[Start of section]

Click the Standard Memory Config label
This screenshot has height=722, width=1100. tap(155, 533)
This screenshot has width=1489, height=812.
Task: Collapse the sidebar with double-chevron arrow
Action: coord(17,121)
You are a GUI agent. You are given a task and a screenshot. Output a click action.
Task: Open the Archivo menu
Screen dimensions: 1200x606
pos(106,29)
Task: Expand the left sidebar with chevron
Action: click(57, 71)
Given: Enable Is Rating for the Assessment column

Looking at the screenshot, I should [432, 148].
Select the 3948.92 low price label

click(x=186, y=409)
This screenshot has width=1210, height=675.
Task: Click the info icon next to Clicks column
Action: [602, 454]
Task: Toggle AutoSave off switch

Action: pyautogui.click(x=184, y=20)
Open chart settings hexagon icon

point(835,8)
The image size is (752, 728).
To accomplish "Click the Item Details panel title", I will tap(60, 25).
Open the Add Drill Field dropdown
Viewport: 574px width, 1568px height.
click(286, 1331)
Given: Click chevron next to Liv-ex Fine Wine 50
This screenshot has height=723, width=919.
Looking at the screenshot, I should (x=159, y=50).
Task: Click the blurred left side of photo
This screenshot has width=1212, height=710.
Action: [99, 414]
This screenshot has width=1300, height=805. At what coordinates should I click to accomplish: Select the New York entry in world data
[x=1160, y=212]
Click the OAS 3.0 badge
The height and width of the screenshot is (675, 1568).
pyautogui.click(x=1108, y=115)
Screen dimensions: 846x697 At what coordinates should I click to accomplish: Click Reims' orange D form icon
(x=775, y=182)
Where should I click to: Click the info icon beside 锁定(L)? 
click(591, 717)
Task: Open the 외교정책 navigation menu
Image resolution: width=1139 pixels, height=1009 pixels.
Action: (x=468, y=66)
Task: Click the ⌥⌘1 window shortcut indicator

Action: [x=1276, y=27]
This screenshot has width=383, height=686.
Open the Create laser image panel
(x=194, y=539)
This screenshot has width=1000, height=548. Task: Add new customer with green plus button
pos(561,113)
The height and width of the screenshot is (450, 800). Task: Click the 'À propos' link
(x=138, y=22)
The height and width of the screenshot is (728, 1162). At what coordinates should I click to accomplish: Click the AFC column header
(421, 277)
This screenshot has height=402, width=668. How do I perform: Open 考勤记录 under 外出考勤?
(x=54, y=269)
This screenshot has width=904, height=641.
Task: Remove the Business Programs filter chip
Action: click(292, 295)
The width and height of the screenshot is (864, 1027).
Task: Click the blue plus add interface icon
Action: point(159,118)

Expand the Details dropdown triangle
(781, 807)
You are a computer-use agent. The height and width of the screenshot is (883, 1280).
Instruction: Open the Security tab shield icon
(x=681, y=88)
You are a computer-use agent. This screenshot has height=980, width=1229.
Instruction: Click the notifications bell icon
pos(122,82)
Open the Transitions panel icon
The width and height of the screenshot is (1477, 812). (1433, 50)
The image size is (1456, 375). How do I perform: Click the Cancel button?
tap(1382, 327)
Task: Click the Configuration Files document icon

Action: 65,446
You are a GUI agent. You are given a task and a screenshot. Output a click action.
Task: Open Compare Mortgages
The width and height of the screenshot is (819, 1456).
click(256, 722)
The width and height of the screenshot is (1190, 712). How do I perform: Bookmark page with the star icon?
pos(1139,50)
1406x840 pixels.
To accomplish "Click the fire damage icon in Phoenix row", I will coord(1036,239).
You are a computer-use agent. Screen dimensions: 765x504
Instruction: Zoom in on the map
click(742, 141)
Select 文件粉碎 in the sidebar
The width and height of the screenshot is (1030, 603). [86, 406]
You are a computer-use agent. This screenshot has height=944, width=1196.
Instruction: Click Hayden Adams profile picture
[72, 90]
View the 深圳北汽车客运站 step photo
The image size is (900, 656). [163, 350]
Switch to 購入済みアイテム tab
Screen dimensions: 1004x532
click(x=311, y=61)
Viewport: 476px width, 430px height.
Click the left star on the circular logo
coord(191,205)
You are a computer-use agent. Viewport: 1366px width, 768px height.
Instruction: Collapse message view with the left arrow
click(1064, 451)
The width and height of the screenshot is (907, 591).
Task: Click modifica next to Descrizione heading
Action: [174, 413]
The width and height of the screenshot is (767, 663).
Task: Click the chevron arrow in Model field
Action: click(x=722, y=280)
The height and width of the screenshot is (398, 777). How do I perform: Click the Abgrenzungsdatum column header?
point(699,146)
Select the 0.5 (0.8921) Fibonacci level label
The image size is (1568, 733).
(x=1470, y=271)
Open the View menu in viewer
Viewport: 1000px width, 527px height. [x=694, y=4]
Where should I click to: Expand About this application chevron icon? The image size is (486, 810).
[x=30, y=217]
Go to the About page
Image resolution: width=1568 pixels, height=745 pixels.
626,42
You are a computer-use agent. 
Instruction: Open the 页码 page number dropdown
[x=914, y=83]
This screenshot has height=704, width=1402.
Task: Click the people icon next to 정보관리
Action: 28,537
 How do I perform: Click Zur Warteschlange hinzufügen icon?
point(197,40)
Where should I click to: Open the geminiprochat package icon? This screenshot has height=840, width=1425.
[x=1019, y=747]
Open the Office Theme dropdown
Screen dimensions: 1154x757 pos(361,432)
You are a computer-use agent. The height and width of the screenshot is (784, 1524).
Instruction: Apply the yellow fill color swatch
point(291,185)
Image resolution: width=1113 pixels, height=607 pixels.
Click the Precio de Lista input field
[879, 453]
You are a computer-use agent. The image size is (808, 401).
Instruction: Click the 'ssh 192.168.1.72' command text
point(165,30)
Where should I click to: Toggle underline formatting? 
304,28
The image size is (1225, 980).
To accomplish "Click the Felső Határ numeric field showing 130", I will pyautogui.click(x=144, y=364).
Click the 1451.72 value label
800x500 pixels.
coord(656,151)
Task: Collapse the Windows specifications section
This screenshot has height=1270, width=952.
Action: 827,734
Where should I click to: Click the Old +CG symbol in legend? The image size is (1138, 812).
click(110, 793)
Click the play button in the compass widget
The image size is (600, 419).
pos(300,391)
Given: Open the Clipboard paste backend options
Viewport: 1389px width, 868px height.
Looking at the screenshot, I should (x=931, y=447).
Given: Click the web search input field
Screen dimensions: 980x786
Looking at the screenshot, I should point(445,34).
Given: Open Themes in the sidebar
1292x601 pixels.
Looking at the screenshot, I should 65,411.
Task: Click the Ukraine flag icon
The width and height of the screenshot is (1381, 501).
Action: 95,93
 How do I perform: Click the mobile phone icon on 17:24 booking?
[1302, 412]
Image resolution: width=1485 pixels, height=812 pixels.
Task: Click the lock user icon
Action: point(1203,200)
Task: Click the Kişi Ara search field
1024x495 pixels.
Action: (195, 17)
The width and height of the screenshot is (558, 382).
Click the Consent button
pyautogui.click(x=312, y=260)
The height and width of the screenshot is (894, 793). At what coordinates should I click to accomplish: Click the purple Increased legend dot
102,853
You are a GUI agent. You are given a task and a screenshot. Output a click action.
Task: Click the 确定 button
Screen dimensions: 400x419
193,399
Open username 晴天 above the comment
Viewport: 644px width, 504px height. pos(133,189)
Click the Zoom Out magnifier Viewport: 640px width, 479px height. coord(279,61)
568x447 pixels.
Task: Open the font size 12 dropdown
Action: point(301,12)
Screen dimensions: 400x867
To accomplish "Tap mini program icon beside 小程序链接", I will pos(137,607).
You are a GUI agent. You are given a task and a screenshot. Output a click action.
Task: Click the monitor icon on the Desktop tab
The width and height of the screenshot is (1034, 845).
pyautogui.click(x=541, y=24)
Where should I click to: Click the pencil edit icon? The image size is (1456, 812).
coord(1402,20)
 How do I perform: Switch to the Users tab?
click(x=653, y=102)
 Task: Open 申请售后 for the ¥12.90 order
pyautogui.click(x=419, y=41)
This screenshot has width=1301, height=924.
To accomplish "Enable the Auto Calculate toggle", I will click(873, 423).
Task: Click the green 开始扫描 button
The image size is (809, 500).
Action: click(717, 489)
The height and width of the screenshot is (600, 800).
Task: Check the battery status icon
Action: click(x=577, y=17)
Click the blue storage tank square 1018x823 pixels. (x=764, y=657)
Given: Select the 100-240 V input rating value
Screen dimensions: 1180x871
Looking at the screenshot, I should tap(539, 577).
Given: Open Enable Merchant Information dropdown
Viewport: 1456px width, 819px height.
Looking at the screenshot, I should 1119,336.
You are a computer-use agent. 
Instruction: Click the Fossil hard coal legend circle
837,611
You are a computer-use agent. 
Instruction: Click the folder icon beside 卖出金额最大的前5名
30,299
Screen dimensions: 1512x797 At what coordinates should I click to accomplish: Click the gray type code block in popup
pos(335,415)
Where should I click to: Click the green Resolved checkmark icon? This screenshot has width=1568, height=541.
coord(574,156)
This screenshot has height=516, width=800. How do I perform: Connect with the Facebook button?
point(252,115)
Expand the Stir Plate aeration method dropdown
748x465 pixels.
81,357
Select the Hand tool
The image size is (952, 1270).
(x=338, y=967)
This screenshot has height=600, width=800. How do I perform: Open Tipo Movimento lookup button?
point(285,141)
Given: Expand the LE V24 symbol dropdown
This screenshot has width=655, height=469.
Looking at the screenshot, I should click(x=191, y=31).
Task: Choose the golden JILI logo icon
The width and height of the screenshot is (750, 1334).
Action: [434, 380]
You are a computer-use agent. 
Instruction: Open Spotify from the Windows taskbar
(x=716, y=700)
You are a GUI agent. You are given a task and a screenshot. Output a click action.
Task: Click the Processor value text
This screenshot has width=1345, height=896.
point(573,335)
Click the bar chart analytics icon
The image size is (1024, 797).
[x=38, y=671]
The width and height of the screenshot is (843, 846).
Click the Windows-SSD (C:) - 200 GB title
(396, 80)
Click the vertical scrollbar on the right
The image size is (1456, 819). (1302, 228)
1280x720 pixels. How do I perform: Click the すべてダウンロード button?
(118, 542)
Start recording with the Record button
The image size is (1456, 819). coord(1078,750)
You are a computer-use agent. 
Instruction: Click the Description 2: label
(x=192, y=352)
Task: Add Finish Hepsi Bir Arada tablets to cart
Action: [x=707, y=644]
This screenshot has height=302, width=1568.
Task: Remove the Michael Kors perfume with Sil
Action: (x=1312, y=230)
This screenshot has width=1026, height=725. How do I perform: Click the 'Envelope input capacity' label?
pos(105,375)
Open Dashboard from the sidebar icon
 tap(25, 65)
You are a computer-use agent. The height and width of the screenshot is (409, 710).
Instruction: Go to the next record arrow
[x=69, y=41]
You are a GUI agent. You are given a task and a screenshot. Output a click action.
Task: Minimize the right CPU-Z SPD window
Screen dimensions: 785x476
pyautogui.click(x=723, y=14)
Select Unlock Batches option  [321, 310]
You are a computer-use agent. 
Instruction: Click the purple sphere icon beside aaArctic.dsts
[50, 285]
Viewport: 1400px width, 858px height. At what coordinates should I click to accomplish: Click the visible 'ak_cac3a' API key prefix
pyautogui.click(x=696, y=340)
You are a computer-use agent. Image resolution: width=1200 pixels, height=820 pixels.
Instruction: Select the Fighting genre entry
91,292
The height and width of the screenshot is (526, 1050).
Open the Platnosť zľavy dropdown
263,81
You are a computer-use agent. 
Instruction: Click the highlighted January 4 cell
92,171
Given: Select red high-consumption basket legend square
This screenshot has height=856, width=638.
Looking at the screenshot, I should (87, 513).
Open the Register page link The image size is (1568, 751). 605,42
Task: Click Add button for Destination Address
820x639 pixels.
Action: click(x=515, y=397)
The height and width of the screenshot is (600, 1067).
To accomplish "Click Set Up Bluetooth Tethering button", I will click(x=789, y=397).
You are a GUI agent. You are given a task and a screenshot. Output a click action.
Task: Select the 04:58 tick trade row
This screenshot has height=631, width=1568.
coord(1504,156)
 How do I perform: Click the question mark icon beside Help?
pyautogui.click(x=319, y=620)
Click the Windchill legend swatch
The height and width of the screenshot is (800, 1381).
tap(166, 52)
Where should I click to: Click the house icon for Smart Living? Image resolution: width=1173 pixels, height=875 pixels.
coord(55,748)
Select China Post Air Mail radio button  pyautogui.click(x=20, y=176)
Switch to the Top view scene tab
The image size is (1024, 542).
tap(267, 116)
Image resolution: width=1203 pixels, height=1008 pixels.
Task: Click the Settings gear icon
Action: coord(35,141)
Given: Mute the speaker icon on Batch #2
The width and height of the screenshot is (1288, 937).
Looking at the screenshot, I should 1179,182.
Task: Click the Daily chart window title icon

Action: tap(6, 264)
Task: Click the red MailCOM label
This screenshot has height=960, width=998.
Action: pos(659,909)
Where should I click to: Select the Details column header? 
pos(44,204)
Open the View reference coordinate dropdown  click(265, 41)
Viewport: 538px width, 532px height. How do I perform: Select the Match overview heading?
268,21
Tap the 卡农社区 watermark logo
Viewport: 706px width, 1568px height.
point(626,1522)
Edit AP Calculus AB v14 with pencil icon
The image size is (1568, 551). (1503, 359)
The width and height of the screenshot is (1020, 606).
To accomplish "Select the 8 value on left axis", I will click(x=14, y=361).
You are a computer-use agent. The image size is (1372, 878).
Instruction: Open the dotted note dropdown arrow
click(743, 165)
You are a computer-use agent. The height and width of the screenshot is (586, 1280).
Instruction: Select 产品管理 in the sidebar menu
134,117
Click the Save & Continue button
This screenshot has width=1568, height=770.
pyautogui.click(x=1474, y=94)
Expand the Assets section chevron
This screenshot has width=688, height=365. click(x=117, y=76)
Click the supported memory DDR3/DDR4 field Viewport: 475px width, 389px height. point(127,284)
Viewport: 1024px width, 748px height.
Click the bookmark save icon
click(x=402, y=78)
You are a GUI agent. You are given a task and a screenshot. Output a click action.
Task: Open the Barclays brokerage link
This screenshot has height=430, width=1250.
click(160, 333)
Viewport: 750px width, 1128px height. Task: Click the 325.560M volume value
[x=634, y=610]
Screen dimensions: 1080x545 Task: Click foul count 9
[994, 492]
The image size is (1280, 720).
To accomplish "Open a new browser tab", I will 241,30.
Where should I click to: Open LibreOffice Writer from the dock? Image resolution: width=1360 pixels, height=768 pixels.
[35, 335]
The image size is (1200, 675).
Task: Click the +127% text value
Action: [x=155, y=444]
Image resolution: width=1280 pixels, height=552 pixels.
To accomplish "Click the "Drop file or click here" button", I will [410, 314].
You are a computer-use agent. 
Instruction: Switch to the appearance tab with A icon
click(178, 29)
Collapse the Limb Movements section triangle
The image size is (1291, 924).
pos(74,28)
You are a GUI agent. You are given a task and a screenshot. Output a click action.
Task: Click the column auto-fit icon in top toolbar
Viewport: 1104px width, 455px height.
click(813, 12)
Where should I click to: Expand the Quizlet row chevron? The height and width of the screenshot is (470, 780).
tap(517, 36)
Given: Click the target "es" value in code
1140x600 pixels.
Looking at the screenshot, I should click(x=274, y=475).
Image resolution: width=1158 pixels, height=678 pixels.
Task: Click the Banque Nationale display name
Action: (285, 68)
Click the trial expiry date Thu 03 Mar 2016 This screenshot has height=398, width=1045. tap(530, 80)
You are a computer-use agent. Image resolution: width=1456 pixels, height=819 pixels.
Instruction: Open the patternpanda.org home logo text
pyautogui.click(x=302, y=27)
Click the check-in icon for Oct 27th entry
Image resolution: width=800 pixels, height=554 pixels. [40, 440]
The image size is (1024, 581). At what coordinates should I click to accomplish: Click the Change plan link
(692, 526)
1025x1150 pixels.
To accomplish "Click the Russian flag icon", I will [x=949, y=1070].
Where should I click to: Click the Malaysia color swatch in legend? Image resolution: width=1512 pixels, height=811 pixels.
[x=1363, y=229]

[End of section]

Work order:
Find the word "square" in the records and pull out each line that has it.

Exercise response:
Click the blue storage tank square 1018x823 pixels. (x=764, y=657)
Given: Select red high-consumption basket legend square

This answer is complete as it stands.